Comunicato n. 131
mercoledì, 10 Febbraio 2021

“Giornata del Ricordo”: cerimonia in memoria di Giovanni Palatucci

Oggi, in concomitanza con la celebrazione della “Giornata del Ricordo” in memoria della tragedia degli italiani e di tutte le vittime delle foibe, nonché dell’esodo dalle loro terre degli istriani, fiumani e dalmati nel secondo dopoguerra, si è tenuta una cerimonia nello spazio sottostante la Fontana del Nettuno, in ricordo dell’ex Questore di Fiume, Giovanni Palatucci.

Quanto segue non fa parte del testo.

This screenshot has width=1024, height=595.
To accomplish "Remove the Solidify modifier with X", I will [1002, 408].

Per l’occasione commemorativa, è stato piantumato un alberello di arancio e scoperta una targa marmorea donata dal Comune di Messina.

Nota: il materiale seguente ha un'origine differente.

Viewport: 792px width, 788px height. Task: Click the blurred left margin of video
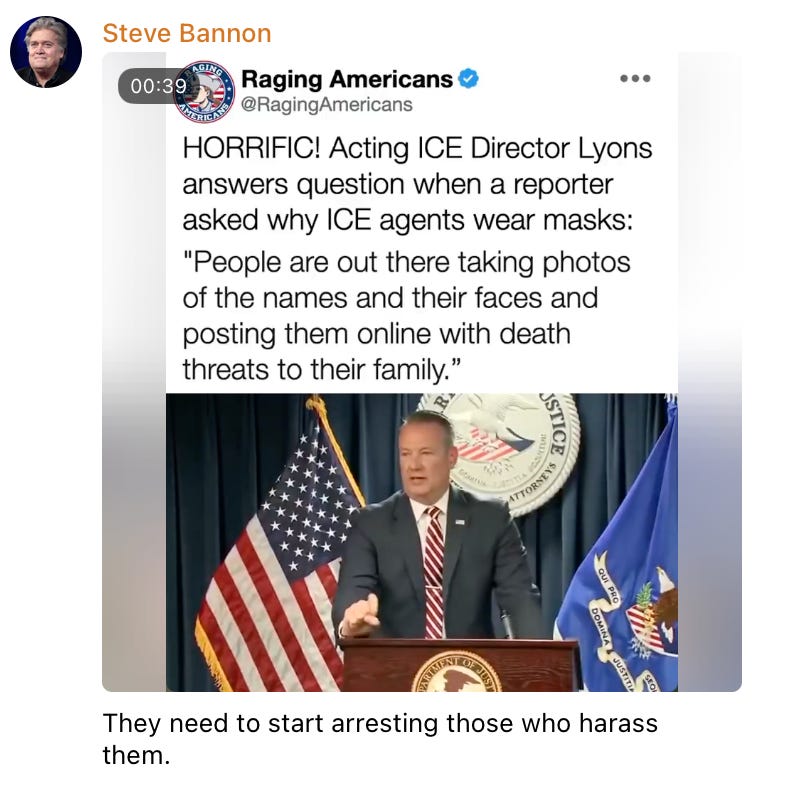134,371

Alla cerimonia hanno preso parte in rappresentanza del Prefetto il vicario Patrizia Caterina Antonella Adorno; il Rettore dell’Università degli Studi di Messina Salvatore Cuzzocrea; per il Comune di Messina l’Assessore ai Rapporti con le Forze dell’Ordine e le Forze Armate Salvatore Mondello; il Questore Vito Calvino; e i Comandanti provinciali, dell’Arma dei Carabinieri Lorenzo Sabatino e della Guardia di Finanza Gerardo Mastrodomenico.

Ultimo Questore di Fiume e Medaglia d’oro al Merito Civile, Palatucci di origine campana, era un giovane commissario di polizia quando, nel 1937, venne assegnato all’ufficio immigrazione della città istriana di Fiume e in pieno secondo conflitto mondiale fu incaricato poi di assumere la reggenza di Questore della città. Palatucci morì di stenti a 36 anni (il 10 febbraio 1945) nel campo di sterminio di Dachau, pochi giorni prima della liberazione, dopo aver salvato decine di profughi ebrei. Nel suo breve ma intenso servizio mise in atto una vera e propria azione di salvataggio sistematico in favore di cittadini di religione ebraica e di perseguitati dal regime nazista. La sua straordinaria lezione di generosità e di altruismo ha contribuito a riscattare il Paese da quanto subito dalle leggi razziali dimostrando come in significative occasioni gli italiani seppero anteporre le ragioni della loro coscienza alla violenza della dittatura.
Un esempio eroico di coraggio e solidarietà a tutela del valore più alto proclamato dalla Costituzione repubblicana, la dignità umana. “Per questa ragione – ha sottolineato l’Assessore Mondello – celebrare il giorno della Memoria è fondamentale per ribadire i valori democratici, non dimenticare la storia e sostenere la crescita della nostra società, soprattutto nel rapporto con i giovani, affinché si diffonda il ripudio di ogni forma di intolleranza in favore del rispetto delle diverse identità culturali e religiose dei popoli. Ancora una volta, la sinergia porta sempre ad eccellenti risultati!”.